- [HOW TO COMPLETE THIS TASK]: Take the line containing "Viewport: 785px width, 444px" and every line after it in the data below, and print them exactly as given, with nothing else.

- [DATA]:
━━━━━━━━━━━━━━━━
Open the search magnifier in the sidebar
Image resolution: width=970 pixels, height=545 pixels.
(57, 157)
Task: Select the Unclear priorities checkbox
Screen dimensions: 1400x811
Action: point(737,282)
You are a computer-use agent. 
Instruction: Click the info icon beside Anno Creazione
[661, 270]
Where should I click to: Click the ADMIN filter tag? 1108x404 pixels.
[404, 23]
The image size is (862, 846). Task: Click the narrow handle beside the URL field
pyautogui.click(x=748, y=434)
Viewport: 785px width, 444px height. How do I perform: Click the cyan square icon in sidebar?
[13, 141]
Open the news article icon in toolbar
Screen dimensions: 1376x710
━━━━━━━━━━━━━━━━
- [RESPONSE TO THIS TASK]:
Viewport: 785px width, 444px height. How do I perform: Click the cyan square icon in sidebar?
[13, 141]
Open the news article icon in toolbar
Screen dimensions: 1376x710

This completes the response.